-- OBJETIVO DEL EJERCICIO --
¿Puedes retomar el relato sobre el juicio celebrado en Ocaña y continuarlo justo después de su última oración?

-- TEXTO DE LECTURA --
···
Al ser reconocido el cadáver se le apreciaron tres tatuajes: uno en el brazo izquierdo consistente en un artístico busto de mujer, debajo del cual se leía «Carmen»; en el antebrazo, las iniciales «N.O.»; y en el brazo derecho presentaba otro busto de mujer, más artístico que el anterior, con la palabra «Lux».

Salvador Hernández contaba con un amplio historial delictivo, habiendo sido condenado por siete delitos de hurto y seis de robo, mientras que Emilio González no le iba a la zaga: dos condenas por hurto y diez por robo.

Concluido el sumario, el ministerio fiscal calificó los hechos como constitutivos de un delito de asesinato, agravado por las circunstancias de alevosía, premeditación y reiteración, solicitando para cada uno de los procesados la pena de muerte. 

La defensa, por su parte, consideraba lo juzgado como un homicidio con las atenuantes de arrebato y obcecación.

Fachada del Ayuntamiento de Ocaña, en cuyas dependencias se reunió, de forma excepcional, una sección de la Audiencia Provincial para celebrar la vista por este crimen y otros sucesos. (Foto, Archivo Diputación Provincial de Toledo)

Cuando en el Ayuntamiento de Ocaña comenzaron las sesiones de la vista, únicamente Salvador Hernández se sentó en el banquillo de los acusados, pues Emilio González había fallecido un mes antes de iniciarse el juicio a causa de una tuberculosis pulmonar. 

Un buen número de vecinos se habían concentrado en las puertas del consistorio para asistir a las sesiones, pero su interés quedó frustrado, toda vez que, dado lo escabroso del caso, por razones de moralidad sus debates se decretaron secretos.

Pese a esa circunstancia, todas las personas interesadas pudieron seguir el desarrollo del juicio gracias a las crónicas que el periodista Adoración Gómez Camarero publicó en «El Eco Toledano».

Iniciadas las sesiones, de quince testigos que estaban citados a declarar solamente lo hicieron cinco. Quienes no comparecieron eran reclusos que habiendo cumplido su condena estaban ya en libertad. Amén de confirmar el desarrollo de los hechos, tal y como se ha relatado anteriormente, de los testimonios evacuados quedó patente que la víctima, «presa de fundados celos» maltrataba con alguna frecuencia a Emilio González.

Dado que éste ya había fallecido, la defensa de Salvador, ejercida por José Saavedra, puso especial hincapié en significar que su patrocinado no había producido la muerte de José, considerándole responsable de un delito de homicidio con las atenuantes de vindicación próxima de una ofensa grave, arrebato y obcecación.
···
-- EXTRACTOS DE DATOS --

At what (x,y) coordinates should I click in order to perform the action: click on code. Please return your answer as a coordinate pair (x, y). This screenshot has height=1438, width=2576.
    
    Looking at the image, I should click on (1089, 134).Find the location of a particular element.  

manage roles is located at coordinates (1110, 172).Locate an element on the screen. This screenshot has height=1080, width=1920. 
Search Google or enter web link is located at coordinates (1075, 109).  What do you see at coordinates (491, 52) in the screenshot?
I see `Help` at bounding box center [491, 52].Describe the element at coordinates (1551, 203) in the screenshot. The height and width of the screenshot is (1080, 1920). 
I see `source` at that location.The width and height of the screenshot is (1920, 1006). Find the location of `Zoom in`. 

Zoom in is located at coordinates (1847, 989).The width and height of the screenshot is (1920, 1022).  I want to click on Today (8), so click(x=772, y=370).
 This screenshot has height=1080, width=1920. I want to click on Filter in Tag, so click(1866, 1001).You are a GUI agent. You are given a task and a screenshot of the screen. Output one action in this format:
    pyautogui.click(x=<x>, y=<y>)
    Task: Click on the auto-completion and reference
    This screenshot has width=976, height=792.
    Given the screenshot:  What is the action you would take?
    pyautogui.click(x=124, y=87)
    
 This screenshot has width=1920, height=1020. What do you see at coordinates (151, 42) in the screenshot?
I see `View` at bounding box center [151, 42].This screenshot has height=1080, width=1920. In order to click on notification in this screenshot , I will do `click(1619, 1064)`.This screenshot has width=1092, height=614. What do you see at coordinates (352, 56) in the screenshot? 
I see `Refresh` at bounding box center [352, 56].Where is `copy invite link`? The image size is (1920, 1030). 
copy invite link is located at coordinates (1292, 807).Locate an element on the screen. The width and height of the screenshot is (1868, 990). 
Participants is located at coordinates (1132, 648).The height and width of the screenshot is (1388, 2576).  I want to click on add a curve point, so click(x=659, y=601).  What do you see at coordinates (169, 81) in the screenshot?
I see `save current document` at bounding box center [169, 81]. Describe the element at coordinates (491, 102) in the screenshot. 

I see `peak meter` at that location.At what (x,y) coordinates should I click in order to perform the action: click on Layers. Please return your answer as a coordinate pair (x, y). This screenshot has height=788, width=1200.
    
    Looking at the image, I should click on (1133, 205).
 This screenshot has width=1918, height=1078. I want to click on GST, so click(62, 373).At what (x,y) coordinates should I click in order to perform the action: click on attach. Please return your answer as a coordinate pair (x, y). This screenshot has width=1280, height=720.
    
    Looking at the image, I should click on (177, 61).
···
-- RESPUESTA --
Con intención de remover la conciencia de los miembros del jurado, el letrado concluyó su informe de manera bien emotiva: «Tened piedad del hijo del vicio -dijo-, del ser que en lugar de los consejos de una madre y de los ósculos del amor, halló las brutales caricias de un pederasta […] Tenedla y dictar un veredicto perdonando, para que Dios os perdone».

Estas consideraciones trataban de contrarrestar las apasionadas conclusiones realizadas por Darío Alonso, representante del ministerio fiscal, quien en su informe apeló a que el jurado no olvidase el supremo interés por la justicia. «En alguna ocasión -exclamó-, ¿no os produce espasmo, no os aterroriza la frecuencia con que se perpetran homicidios en la provincia? 

Pues tened en cuenta que, si sois benignos, contribuiréis a que la criminalidad se acreciente. ¡Y si obrando en justicia, restáis guarismos a la estadística de delitos de sangre, ya veis cuán elevado es el servicio que prestáis a la causa de la humanidad y cuán hermoso es el acto de piedad que realizáis!».

Concluida la vista, el jurado, tras dos horas y media de deliberación, consideró al procesado autor de un delito de asesinato con las agravantes de alevosía y reiteración, apreciando también las atenuantes de arrebato y obcecación. A la vista de ello, el tribunal le impuso la pena de cadena perpetua. Al conocer la misma, el condenado dio «sentidas muestras de júbilo» al considerar que, pese al castigo recibido, había conseguido librarse de ser ejecutado.




Años después de perpetrarse este asesinato, en 1922, las dependencias del penal de Ocaña resultaron gravemente dañadas en un incendio, debiendo evacuarse a centenares de presos que fueron custodiados en una huerta por efectivos de Infantería.